===== Information provided
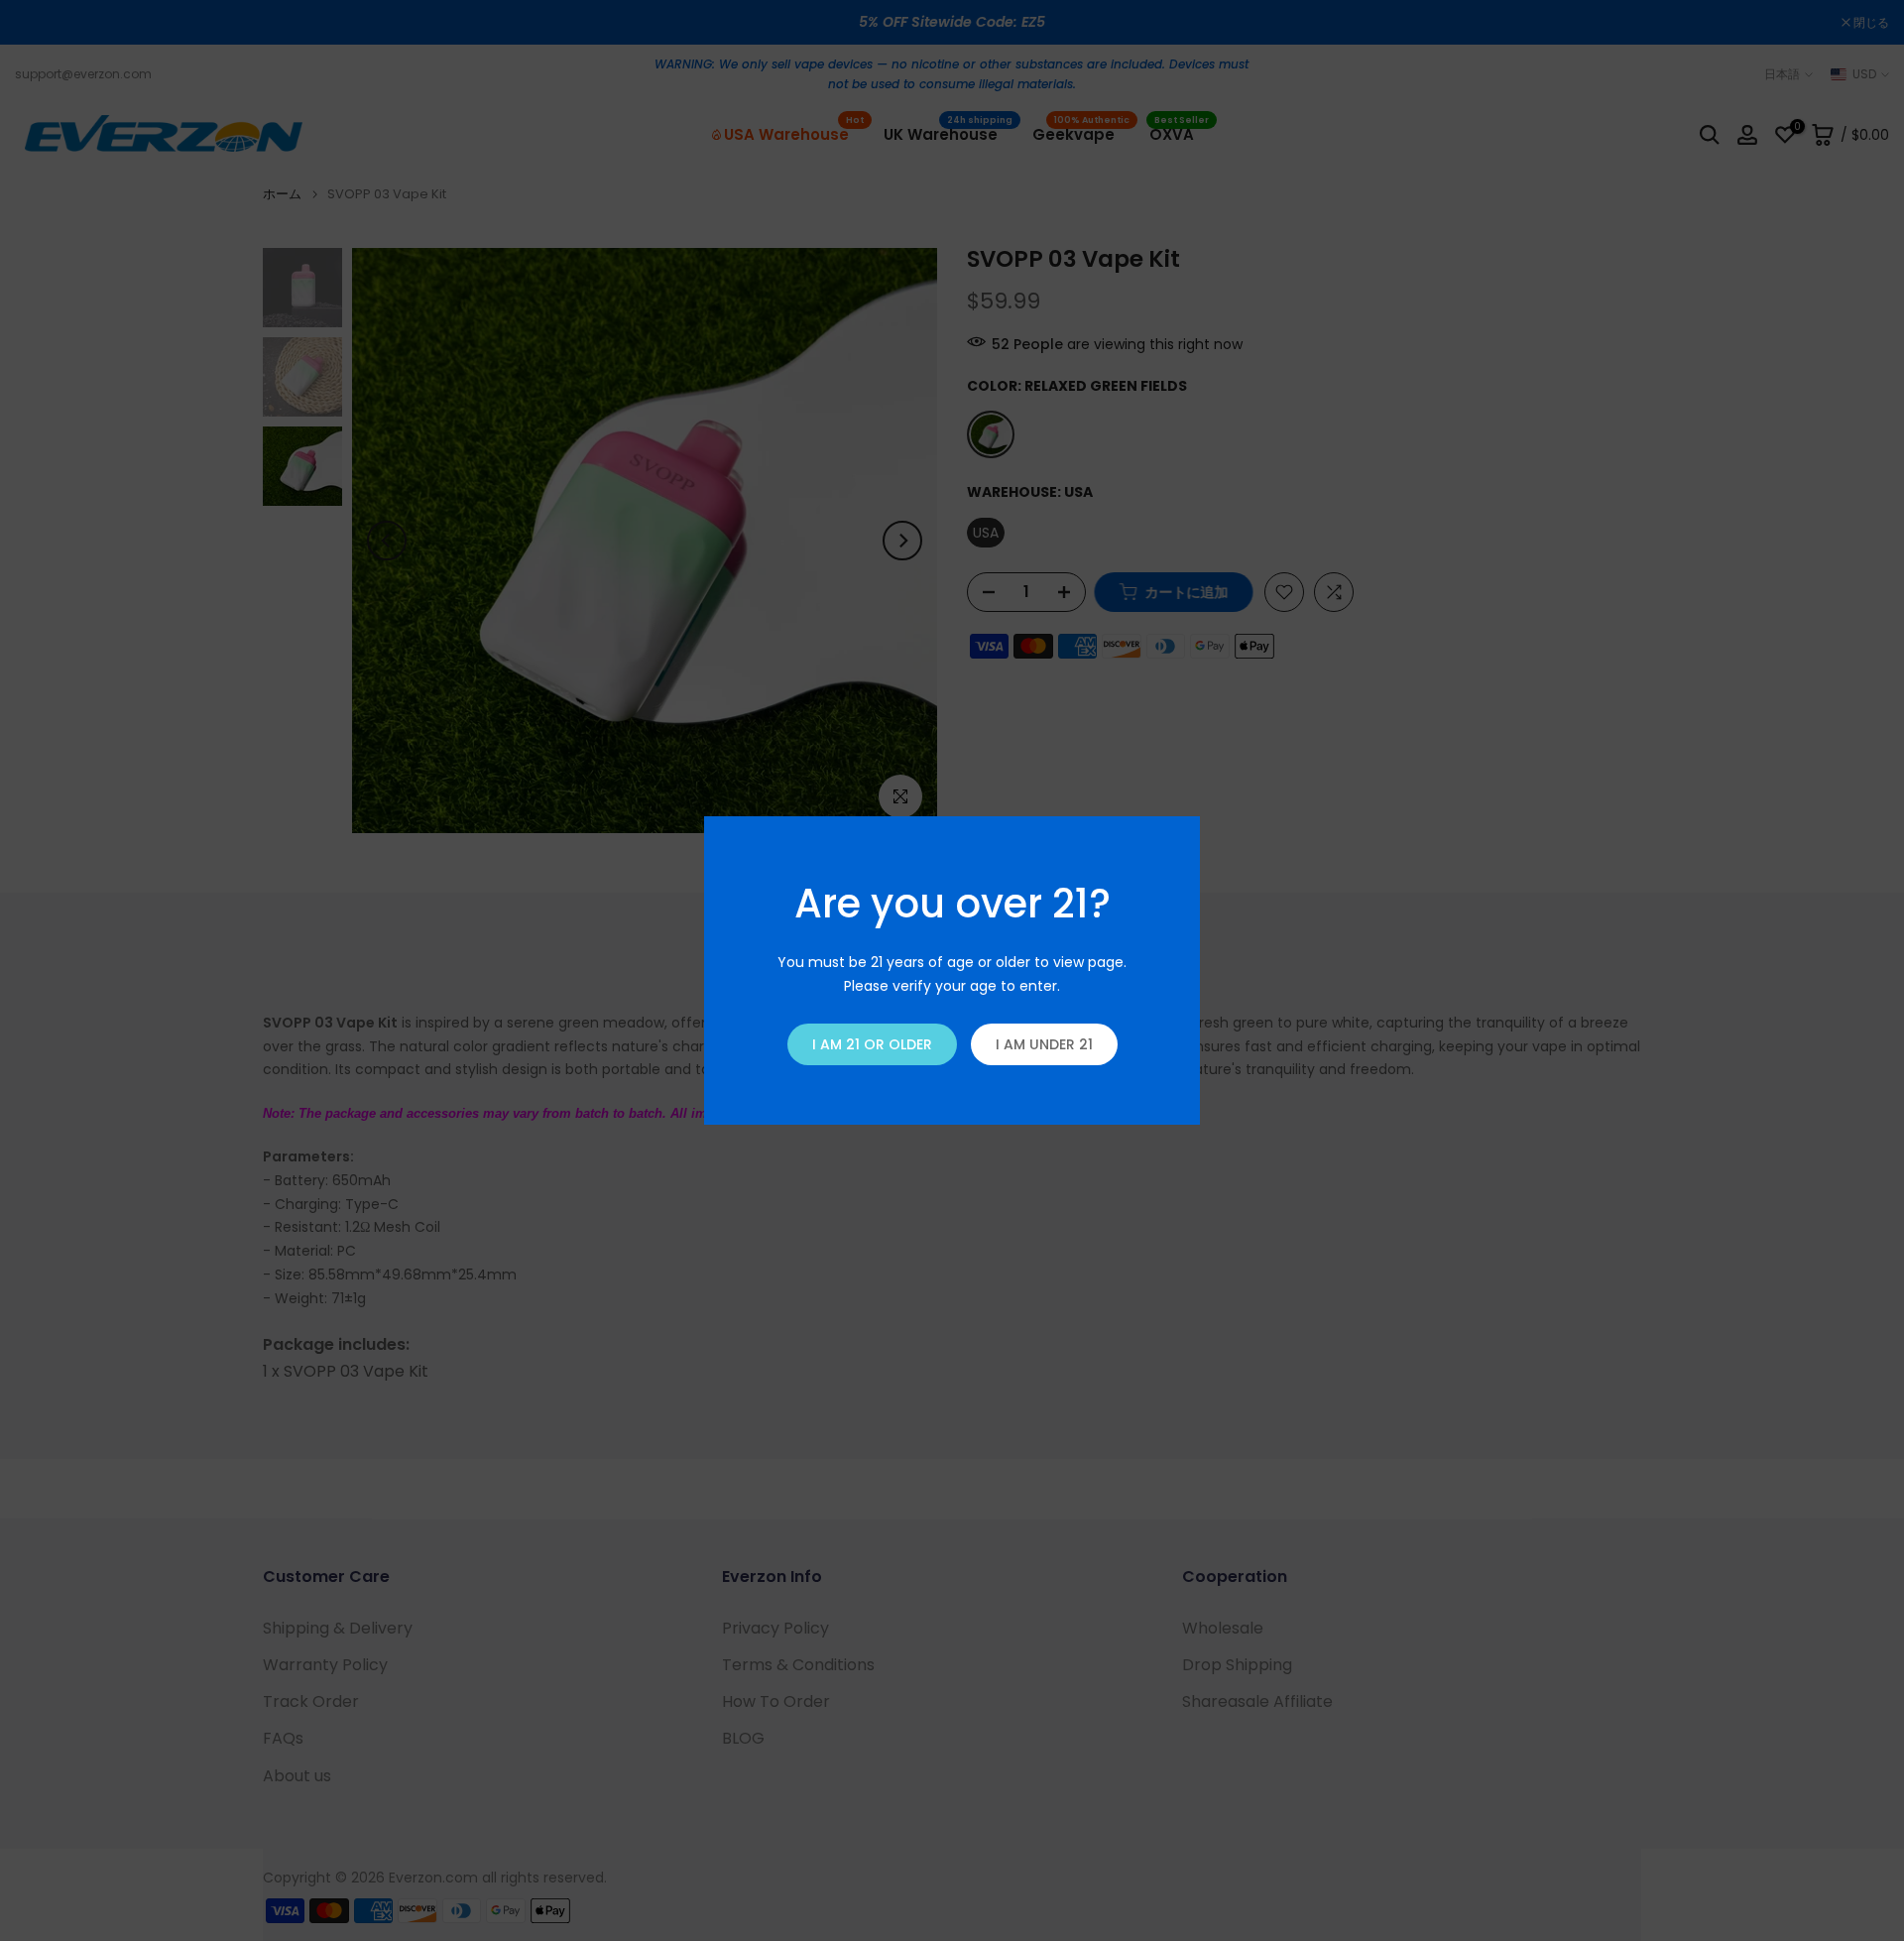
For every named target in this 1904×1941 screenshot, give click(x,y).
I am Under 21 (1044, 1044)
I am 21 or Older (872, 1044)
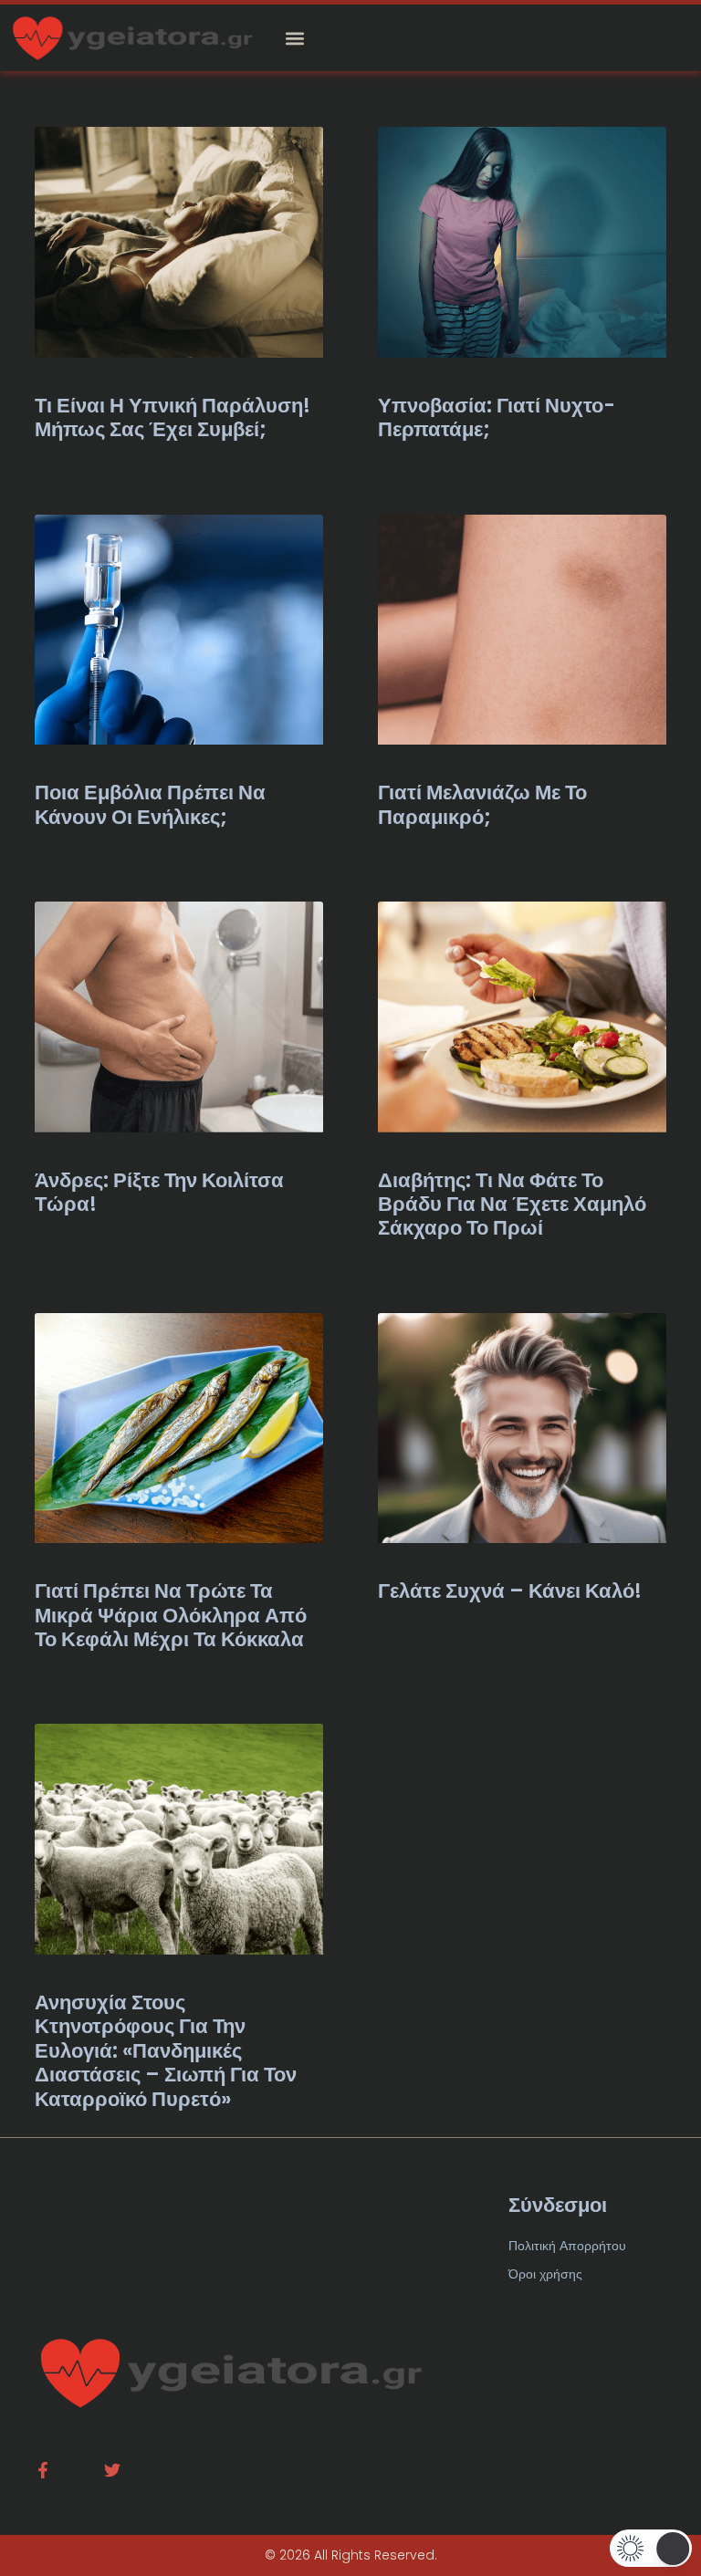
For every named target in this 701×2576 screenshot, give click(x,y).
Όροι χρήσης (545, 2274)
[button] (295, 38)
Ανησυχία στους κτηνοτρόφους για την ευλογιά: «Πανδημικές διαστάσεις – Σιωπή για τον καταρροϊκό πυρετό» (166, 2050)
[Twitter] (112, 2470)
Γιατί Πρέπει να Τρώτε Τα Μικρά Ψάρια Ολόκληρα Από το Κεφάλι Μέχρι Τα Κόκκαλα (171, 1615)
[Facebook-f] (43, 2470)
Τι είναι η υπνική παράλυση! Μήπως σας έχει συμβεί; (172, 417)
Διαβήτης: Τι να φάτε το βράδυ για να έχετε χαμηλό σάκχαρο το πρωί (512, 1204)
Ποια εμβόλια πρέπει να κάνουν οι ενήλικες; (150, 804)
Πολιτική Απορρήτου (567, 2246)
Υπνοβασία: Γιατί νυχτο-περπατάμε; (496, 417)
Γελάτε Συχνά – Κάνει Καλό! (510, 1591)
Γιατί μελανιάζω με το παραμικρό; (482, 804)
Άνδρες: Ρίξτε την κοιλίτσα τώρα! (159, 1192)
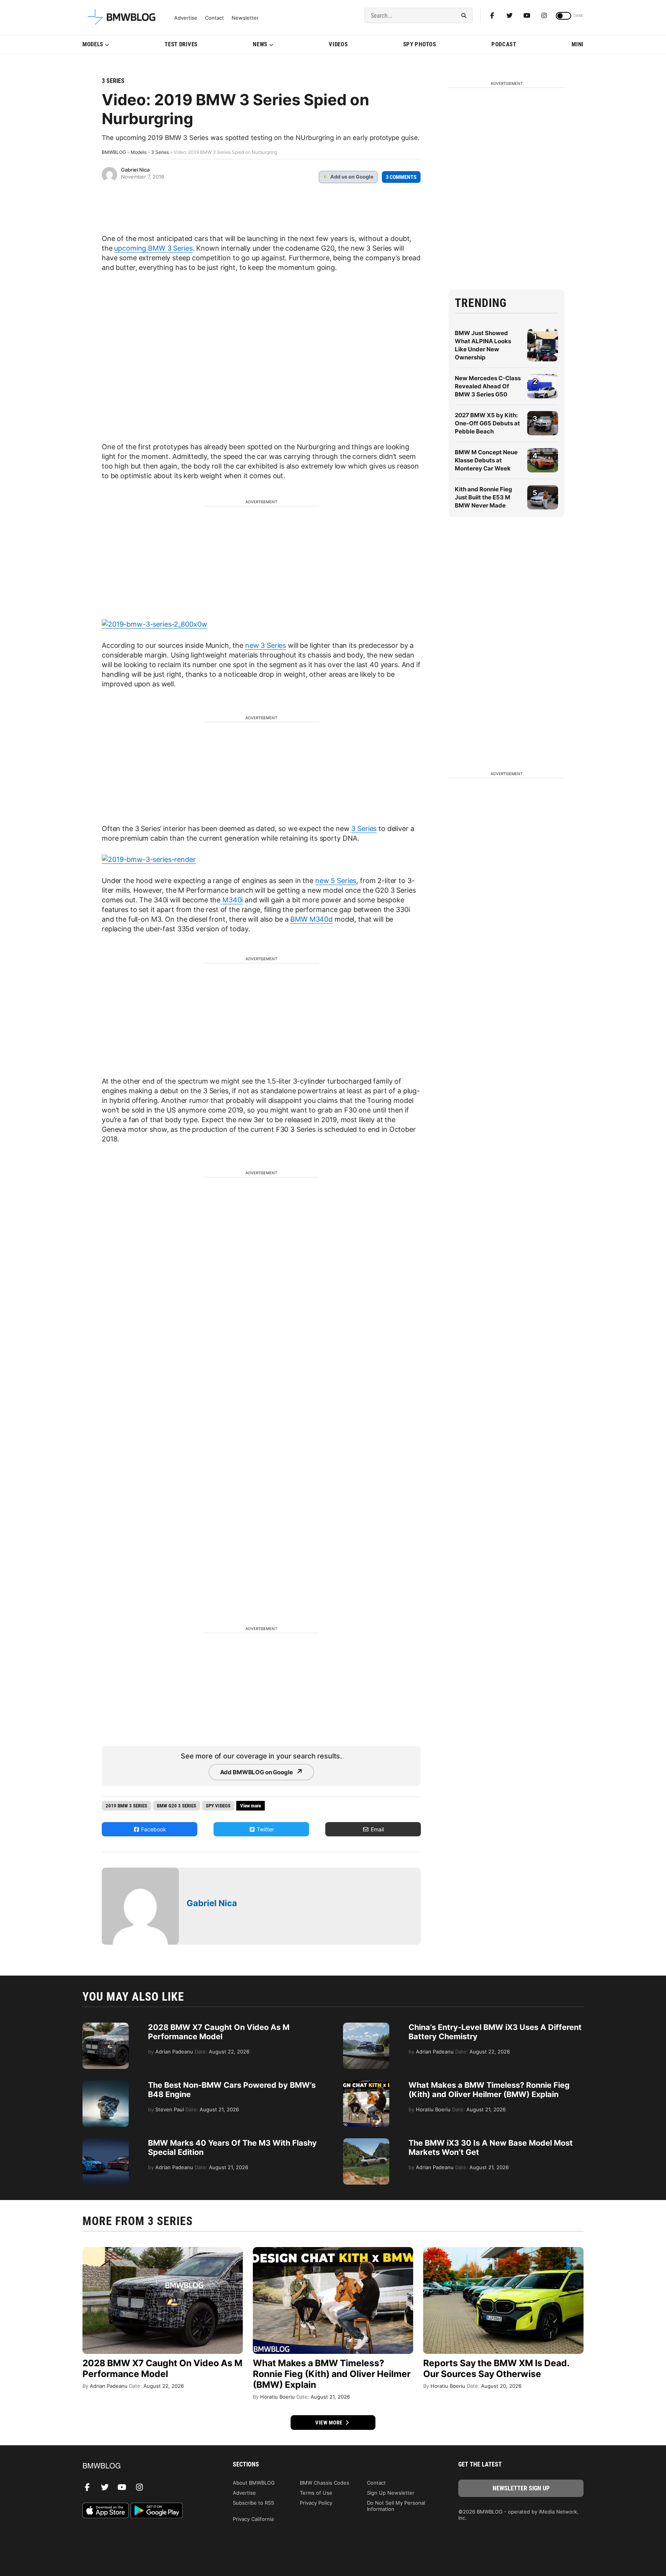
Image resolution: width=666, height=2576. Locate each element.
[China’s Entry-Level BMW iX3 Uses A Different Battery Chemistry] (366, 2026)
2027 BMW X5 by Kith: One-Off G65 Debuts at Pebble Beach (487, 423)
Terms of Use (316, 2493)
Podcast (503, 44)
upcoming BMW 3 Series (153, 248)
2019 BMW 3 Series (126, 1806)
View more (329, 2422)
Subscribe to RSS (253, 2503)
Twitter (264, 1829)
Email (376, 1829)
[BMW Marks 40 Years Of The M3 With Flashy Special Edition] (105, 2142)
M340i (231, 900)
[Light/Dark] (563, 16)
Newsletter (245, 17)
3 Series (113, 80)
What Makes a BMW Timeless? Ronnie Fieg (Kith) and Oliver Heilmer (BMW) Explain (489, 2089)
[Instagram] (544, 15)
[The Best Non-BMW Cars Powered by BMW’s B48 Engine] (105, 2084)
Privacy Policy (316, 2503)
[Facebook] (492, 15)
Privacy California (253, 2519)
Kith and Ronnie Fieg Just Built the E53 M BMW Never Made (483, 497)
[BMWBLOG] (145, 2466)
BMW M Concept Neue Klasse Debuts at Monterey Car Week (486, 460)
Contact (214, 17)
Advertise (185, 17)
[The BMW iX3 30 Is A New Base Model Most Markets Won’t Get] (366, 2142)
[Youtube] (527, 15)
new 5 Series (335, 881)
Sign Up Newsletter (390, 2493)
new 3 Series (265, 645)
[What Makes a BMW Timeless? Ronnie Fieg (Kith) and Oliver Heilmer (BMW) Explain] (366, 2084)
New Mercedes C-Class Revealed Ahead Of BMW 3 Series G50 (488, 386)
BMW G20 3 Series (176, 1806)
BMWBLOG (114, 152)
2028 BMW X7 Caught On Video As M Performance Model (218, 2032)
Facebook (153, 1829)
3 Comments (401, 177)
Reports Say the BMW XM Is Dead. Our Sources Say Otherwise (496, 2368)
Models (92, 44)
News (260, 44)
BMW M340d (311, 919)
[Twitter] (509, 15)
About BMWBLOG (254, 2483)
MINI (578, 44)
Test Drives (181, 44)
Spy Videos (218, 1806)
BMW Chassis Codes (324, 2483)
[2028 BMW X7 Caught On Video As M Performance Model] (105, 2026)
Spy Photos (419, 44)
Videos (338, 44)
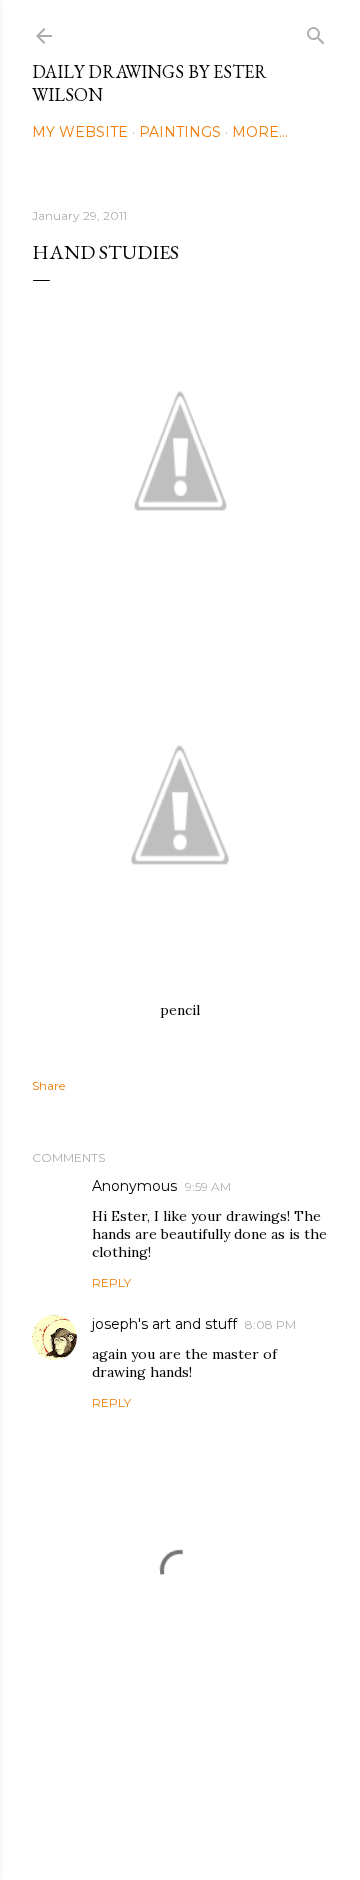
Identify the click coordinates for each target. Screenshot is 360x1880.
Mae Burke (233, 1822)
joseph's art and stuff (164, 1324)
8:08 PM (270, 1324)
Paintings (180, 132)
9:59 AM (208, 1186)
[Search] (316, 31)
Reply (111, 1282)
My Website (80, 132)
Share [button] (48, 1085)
==========
Within the listing above, give again exactly every line from the line with "Terms of Use (316, 2493)" through the line with "Advertise (185, 17)", both included, and no other line.

Terms of Use (316, 2493)
Podcast (503, 44)
upcoming BMW 3 Series (153, 248)
2019 BMW 3 Series (126, 1806)
View more (329, 2422)
Subscribe to RSS (253, 2503)
Twitter (264, 1829)
Email (376, 1829)
[BMW Marks 40 Years Of The M3 With Flashy Special Edition] (105, 2142)
M340i (231, 900)
[Light/Dark] (563, 16)
Newsletter (245, 17)
3 Series (113, 80)
What Makes a BMW Timeless? Ronnie Fieg (Kith) and Oliver Heilmer (BMW) Explain (489, 2089)
[Instagram] (544, 15)
[The Best Non-BMW Cars Powered by BMW’s B48 Engine] (105, 2084)
Privacy Policy (316, 2503)
[Facebook] (492, 15)
Privacy California (253, 2519)
Kith and Ronnie Fieg Just Built the E53 M BMW Never Made (483, 497)
[BMWBLOG] (145, 2466)
BMW M Concept Neue Klasse Debuts at Monterey Car Week (486, 460)
Contact (214, 17)
Advertise (185, 17)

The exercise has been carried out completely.